_Text passage_
=-=-=-=-=

Skin cancer can be either a deeply serious or completely benign skin condition, characterized by small, pigmented blemishes that are the result of cancerous cells. Some common skin cancers include basal cell carcinoma, squamous cell carcinoma, and malignant melanoma. It’s important to speak with your doctor if you have small, pigmented marks (that may look like moles) to ensure that they are not malignant.

Treatment and Prevention

Treating and preventing some of these blemishes can be simple, while others will be increasingly difficult. Because the skin can be so sensitive, it is difficult to pinpoint one foolproof skin care product or routine that will do the trick, so you have to have some imagination and patience when making attempts for clearer, healthier.

Avoid Allergens

Blemishes may occasionally be caused by an allergy to something in your everyday life or that you came across. Normally swelling, redness, and potential itchiness are symptoms of an allergic reaction. If you notice flaky, dead skin cells, a sudden rash, or an area of breakouts after eating something, wearing something, or being around something your body doesn’t like, try to remember what it was and avoid it in the future.

=-=-=-=-=

_Your tasks_
#1 According to the skin cancer passage, what symptoms normally signal an allergic reaction?
#2 Extend the skin cancer and blemishes passage, picking up right after its final sentence.

=-=-=-=-=

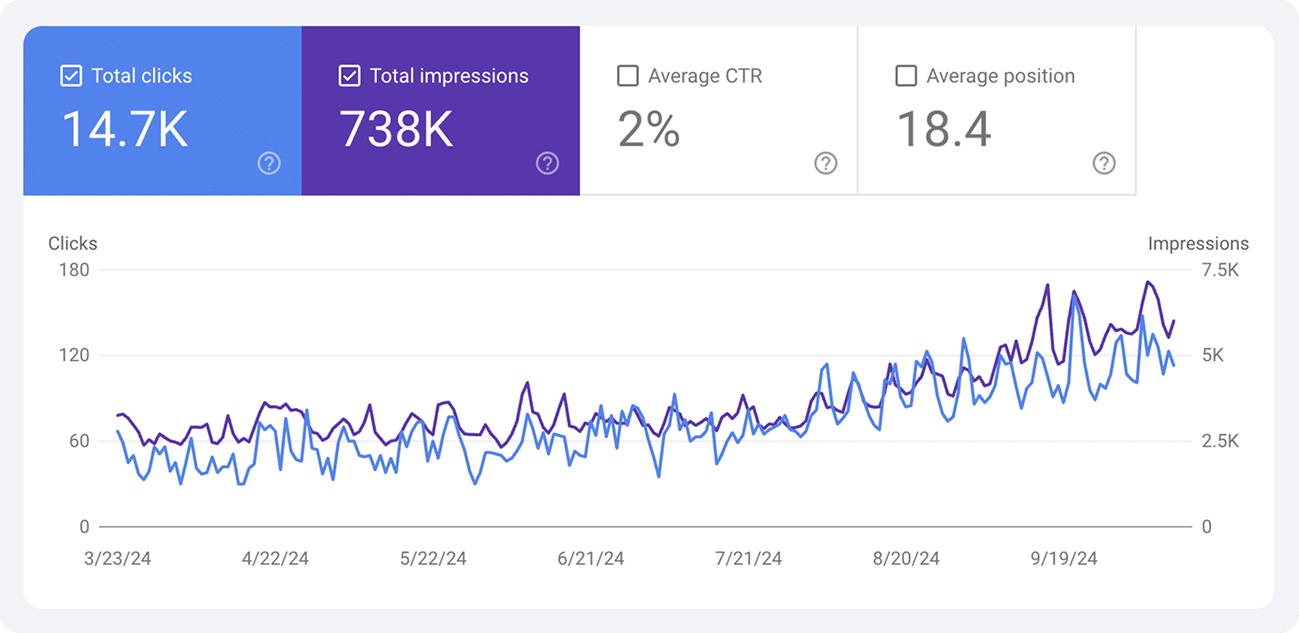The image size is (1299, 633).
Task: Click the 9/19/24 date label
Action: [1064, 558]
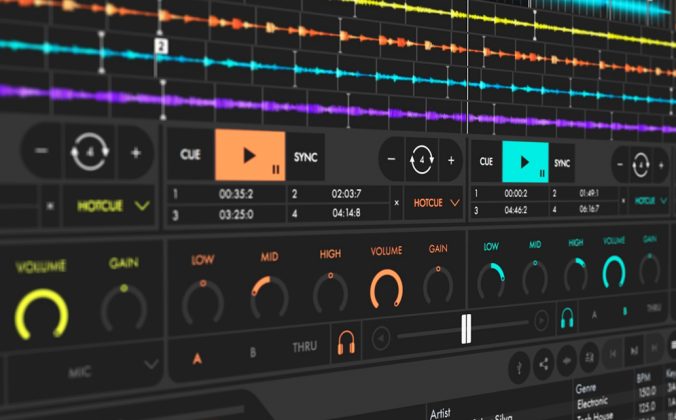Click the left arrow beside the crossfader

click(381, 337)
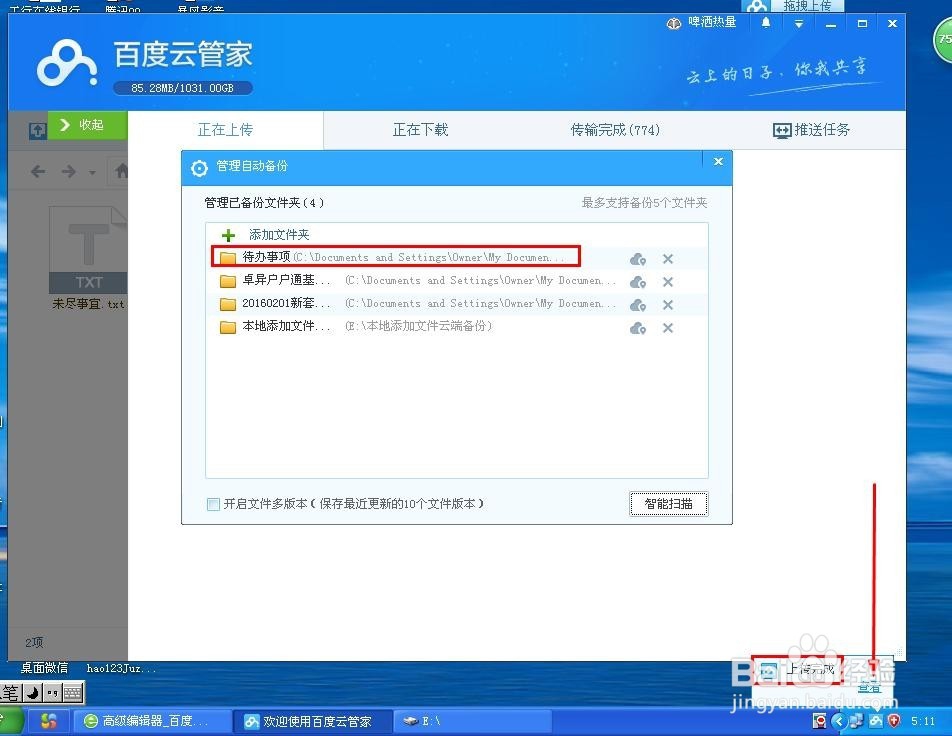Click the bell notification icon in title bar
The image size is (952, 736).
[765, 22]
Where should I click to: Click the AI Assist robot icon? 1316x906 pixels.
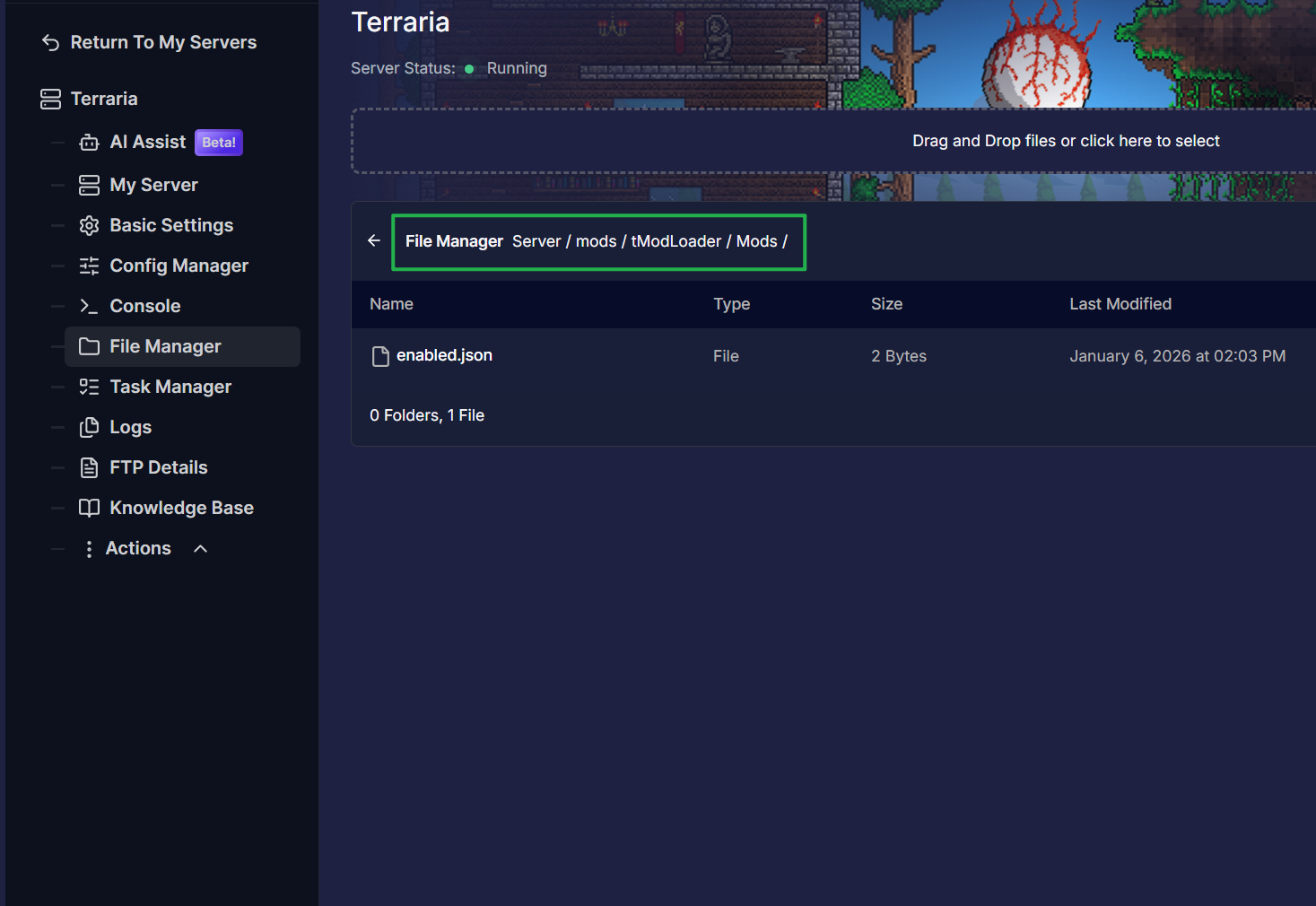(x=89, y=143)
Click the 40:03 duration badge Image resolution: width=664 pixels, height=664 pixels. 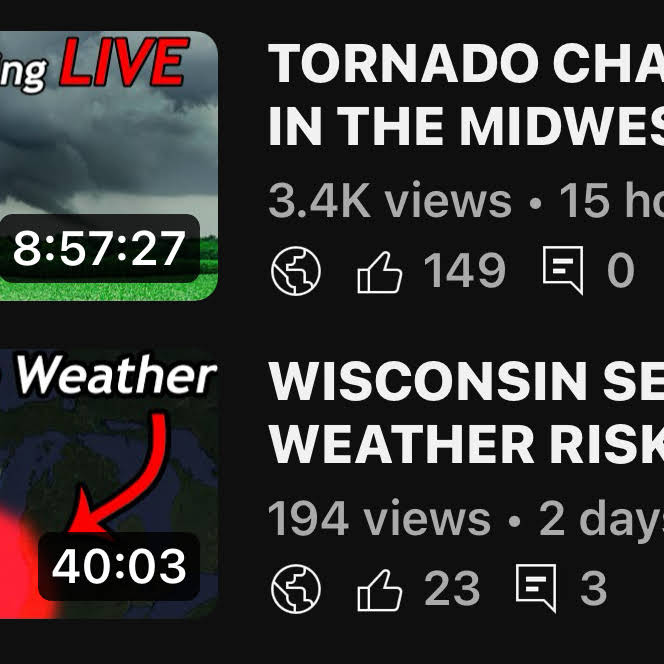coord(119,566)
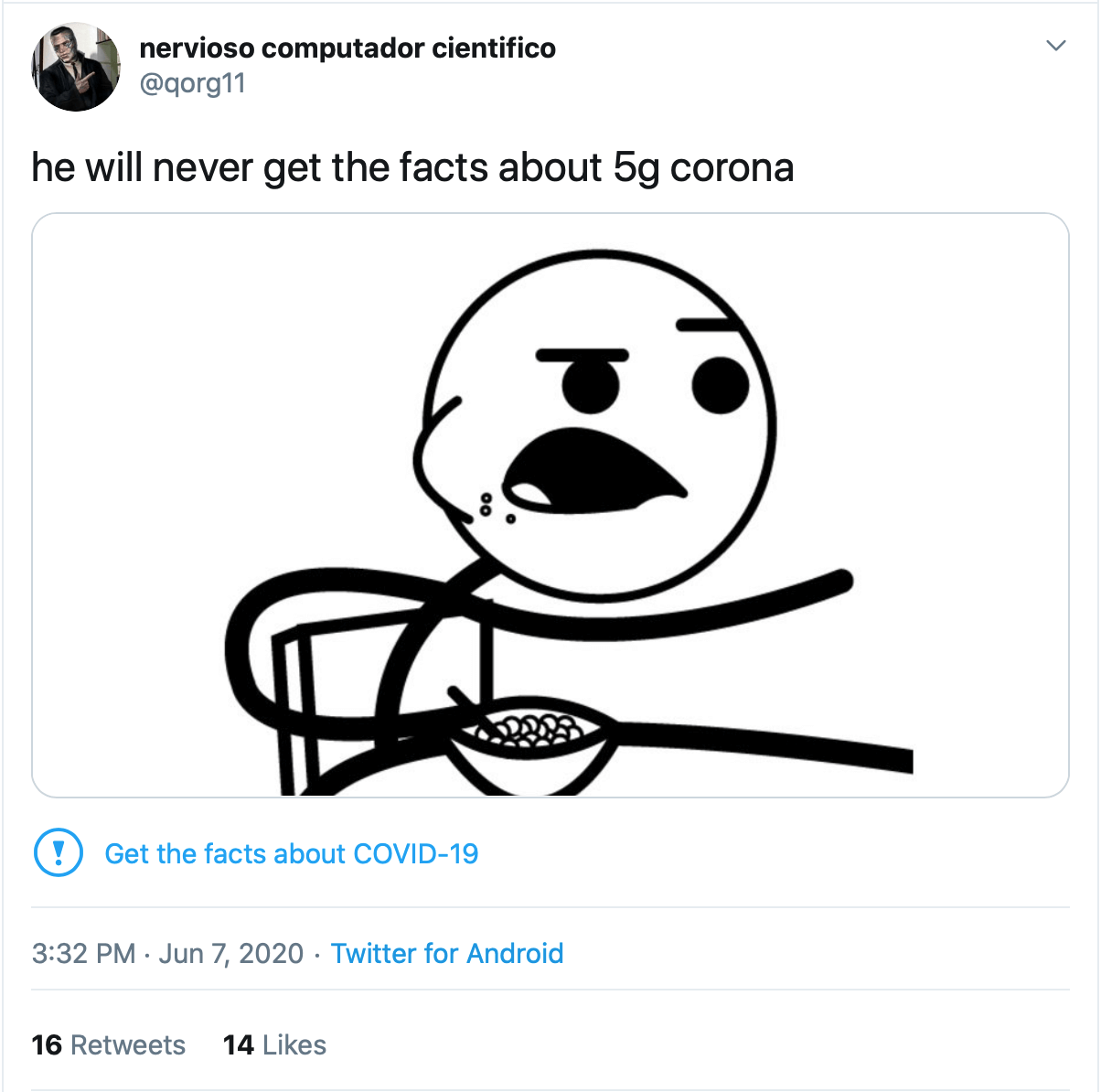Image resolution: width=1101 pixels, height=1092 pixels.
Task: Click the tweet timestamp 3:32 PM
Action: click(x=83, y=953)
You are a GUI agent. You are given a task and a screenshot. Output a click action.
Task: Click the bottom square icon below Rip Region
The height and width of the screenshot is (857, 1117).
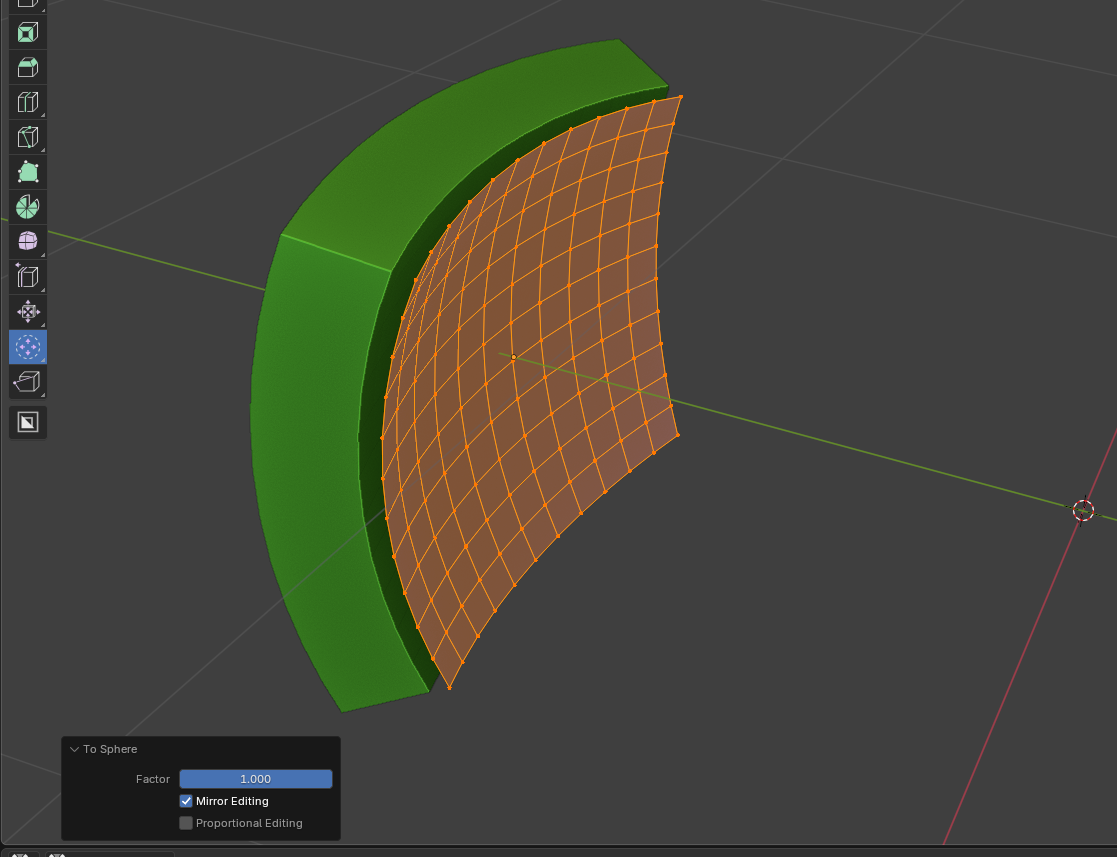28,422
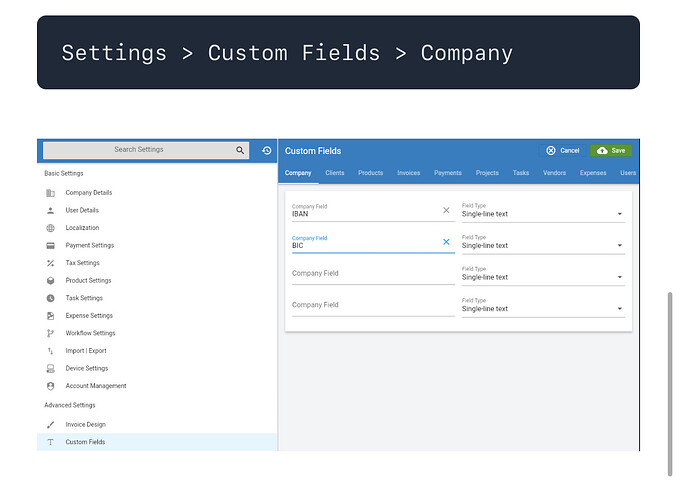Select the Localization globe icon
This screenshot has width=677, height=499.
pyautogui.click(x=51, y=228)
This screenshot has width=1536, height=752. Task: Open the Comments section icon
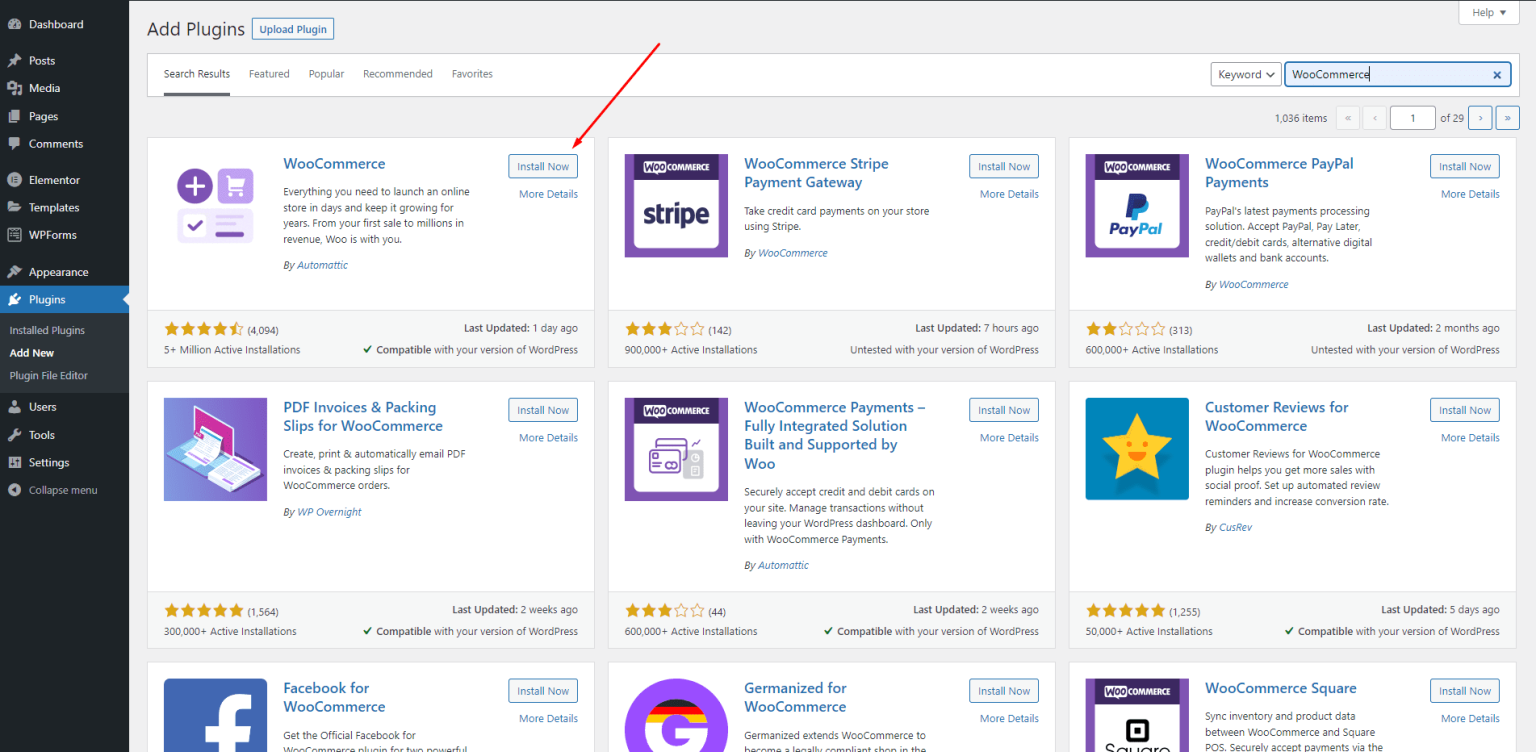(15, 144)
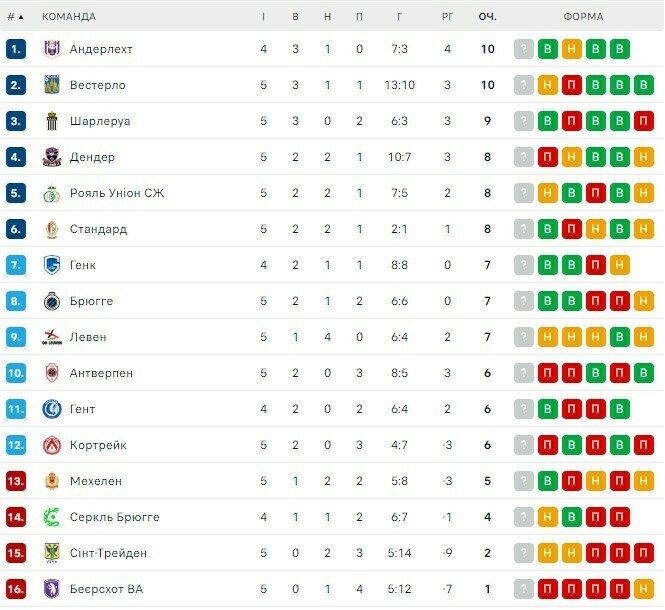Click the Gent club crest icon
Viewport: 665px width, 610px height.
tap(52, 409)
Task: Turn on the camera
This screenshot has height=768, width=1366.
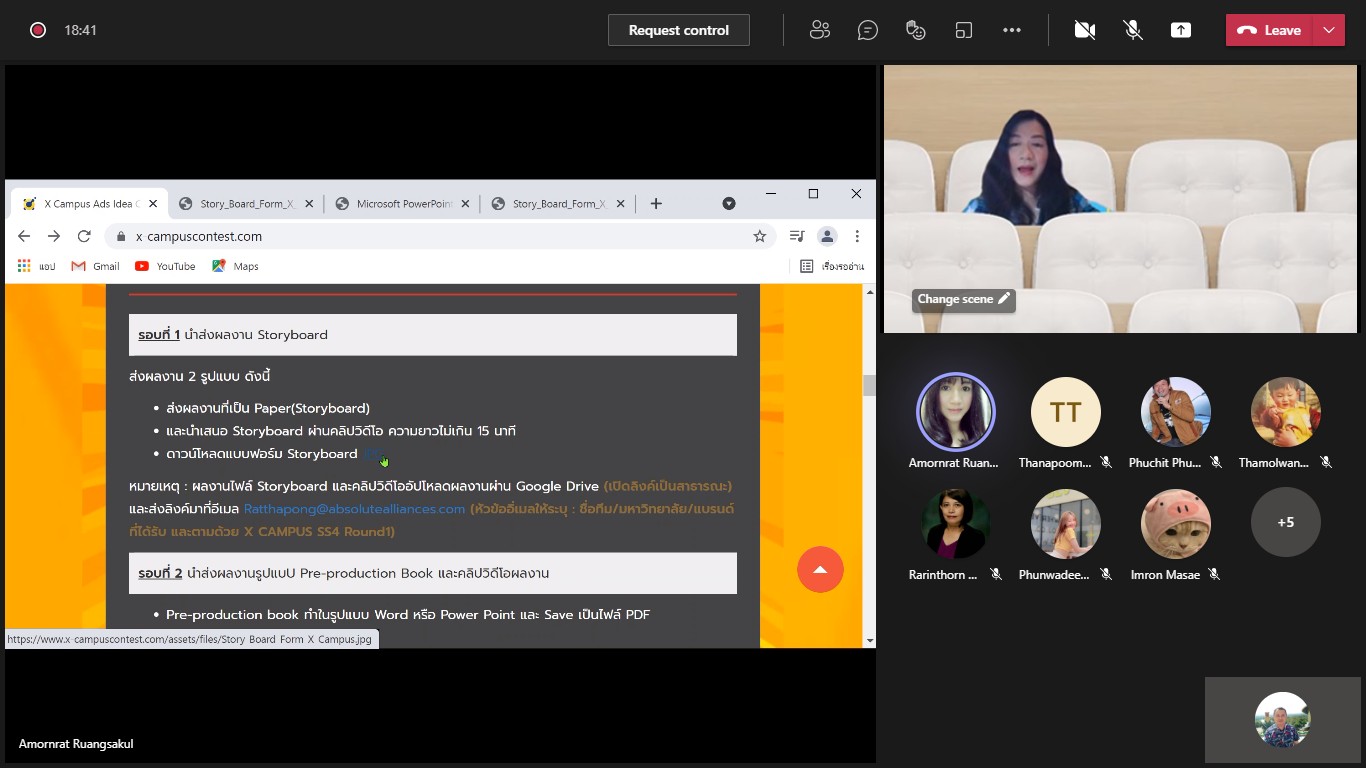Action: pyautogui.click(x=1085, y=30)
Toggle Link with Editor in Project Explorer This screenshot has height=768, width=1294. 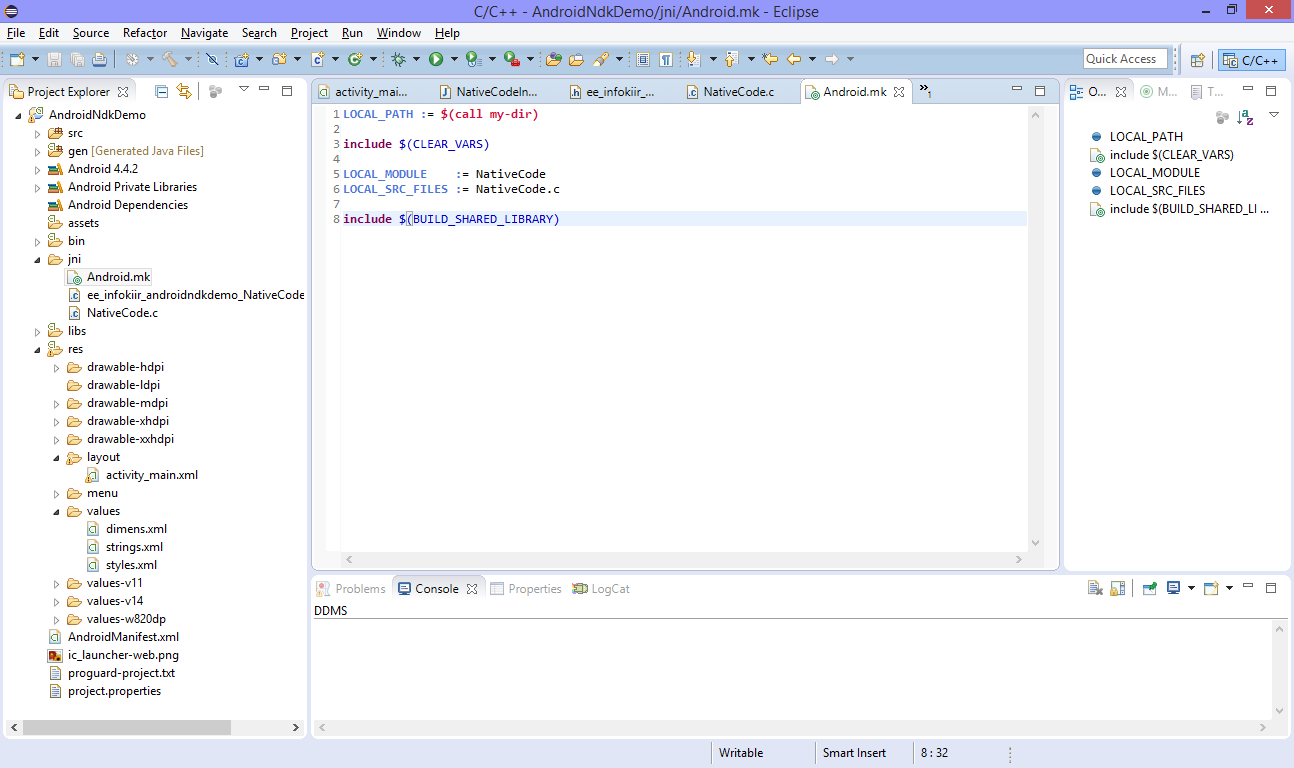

=-=-=-=-=

_Answers for this exercise_
#1 Swelling, redness, and potential itchiness.

#2
Acne Treatment

Different skin types require different solutions. If your pores contain excess oil, you may have better luck with a cleanser containing salicylic acid, or an astringent. However, if you have dry skin, then you will want to avoid products that tend to dry your skin out like an astringent.

You also have to be careful when handling pimples, as popping them may lead to dark marks and scars. You shouldn’t pop them, but should instead reduce them in size by using a cold compress, or even green tea bags on the affected area. When you can’t resist the urge however, make sure popped pimples are popped all the way and that you carefully clean out the area with an antiseptic agent like benzoyl peroxide. 

Dark Mark and Hyperpigmentation Treatment

Sunscreen, regardless of the weather, is the best way to prevent dark marks and hyperpigmentation from appearing on your skin. Creams that include SPF 30 in their formula are typically a more cost-effective option, while treatment for these conditions may be a little more invasive and expensive. Dermatologic procedures can assist with getting to a new layer of skin; however, this can be painful and a lot more involved than simply wearing sunscreen.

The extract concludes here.